1.9 Communication standards, a case study based on the IBCS
The standards presented in the two previous subsections were developed for the internal purposes of the institutions. Both, the Statistics Poland, as well as “The Economist” created a set of standards so that their reports, newspapers, websites would be more visually consistent. But there are also standards developed for external organizations, with the same goal of making the communication more coherent. An example would be the International Business Communication Standards (2022). This set of rules was developed as a result of a cooperation of Rolf Hichert and Jürgen Faisst. Currently it is being developed in a very transparent manner by the IBCS organization. Most materials can be found for fre on the website of this organization.
In Figure 1.10 we’ve shown six chosen recommendations present in the IBCS standards. They correspond to a very operational tips: Don’t use irregular symbols to show data. Rely on standard shapes. Make sure that the intervals on the axes are of the same length. Start the bars at zero. Instead of pie charts, use the more informative bar charts. Do not use perspective, shadows and 3D effects – ever. Don’t use colors if they don’t bare any meaning.

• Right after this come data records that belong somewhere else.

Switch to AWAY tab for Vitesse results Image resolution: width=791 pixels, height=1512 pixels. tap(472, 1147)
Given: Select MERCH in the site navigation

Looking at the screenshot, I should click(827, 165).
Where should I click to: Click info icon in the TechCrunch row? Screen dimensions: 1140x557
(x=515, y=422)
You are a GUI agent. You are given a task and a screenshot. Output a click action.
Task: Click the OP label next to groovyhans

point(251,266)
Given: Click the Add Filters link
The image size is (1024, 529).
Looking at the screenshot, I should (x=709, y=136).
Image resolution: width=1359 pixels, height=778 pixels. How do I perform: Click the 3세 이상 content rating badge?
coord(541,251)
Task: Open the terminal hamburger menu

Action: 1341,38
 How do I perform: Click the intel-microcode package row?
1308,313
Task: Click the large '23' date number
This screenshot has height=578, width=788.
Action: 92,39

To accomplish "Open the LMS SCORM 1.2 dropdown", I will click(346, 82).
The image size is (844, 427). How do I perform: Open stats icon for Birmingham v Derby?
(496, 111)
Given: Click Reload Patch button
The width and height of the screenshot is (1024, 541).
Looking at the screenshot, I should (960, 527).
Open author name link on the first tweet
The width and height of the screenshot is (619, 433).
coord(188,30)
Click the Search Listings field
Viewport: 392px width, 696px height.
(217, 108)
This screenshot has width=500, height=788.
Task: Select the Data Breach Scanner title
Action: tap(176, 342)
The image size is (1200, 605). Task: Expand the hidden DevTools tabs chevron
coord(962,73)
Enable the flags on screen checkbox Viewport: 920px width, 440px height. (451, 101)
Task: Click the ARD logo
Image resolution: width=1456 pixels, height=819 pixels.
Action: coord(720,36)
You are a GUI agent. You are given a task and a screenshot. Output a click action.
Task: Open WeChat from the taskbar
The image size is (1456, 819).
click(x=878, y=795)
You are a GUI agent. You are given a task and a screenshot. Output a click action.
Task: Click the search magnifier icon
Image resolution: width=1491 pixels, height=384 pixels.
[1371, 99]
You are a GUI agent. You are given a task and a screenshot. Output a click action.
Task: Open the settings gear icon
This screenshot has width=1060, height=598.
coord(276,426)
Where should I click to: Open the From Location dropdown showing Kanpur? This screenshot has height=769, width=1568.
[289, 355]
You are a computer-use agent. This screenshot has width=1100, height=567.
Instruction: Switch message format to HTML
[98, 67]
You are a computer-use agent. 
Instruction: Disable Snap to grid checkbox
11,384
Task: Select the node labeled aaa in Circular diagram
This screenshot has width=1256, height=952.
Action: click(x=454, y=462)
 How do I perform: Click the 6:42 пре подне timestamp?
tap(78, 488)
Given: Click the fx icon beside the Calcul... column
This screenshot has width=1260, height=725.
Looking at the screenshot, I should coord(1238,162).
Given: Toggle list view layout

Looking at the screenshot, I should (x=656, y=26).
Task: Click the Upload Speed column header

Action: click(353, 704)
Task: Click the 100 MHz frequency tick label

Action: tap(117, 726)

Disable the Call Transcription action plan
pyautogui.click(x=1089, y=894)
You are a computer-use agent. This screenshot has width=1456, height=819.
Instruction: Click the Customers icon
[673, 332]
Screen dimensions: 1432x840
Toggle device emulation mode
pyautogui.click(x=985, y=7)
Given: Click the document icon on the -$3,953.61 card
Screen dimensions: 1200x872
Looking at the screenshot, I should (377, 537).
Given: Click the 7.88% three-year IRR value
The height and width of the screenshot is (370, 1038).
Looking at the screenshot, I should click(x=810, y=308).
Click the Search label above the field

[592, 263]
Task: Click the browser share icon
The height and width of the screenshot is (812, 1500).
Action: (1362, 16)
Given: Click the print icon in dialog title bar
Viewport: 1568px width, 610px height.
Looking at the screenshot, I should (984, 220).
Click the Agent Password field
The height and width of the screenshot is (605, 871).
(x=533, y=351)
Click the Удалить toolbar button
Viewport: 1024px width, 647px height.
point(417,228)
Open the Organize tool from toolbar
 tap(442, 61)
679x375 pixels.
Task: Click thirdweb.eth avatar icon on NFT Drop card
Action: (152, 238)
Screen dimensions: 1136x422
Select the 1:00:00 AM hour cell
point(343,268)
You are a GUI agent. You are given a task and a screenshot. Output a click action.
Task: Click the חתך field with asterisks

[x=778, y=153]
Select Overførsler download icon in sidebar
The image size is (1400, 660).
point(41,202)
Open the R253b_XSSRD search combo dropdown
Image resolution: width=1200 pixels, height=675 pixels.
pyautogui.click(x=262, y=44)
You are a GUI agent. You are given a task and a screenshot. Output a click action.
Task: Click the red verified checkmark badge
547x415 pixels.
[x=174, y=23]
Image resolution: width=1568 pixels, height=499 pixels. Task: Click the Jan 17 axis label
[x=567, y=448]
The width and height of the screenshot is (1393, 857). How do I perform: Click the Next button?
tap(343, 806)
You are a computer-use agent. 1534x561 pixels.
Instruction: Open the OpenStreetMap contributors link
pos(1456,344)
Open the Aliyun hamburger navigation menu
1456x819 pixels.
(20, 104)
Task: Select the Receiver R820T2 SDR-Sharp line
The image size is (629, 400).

Standards contain many very detailed tips and recommendation which are grouped into 7 rules of good communication. The rules with a short description are presented in the Table below.
Rule | Description |
---|---|
Say | Convey a specific, relevant message. |
Unify | Use unified markings. |
Condense | Increase the amount of information in the smallest possible form factor. |
Check | Make sure the charts and tables are coherent. |
Express | Choose the right manner of presentation (description, plot, table) for the data. |
Simplify | Avoid unnecessary decorations. |
Structure | Make sure there is a readable structure. |
1.10 Tasks
Find an article, book or information outlet, which conveys information based on data. For example, you can use the BiQdata.pl portal, BeautifulNews or The New York Times. Based on this, perform the following tasks.
- Think about how complex the conveyed story is. How would it look like in the form of a table or text description? How long would a description conveying the same information be?
- Choose a chart and look at the SUCCESS rules. Does this chart conform to all seven rules?
- In this chapter, we’ve talked about four domains in which standardized symbols are used for visual communication. Find another domain/area of use in which standardized communication schemas are used.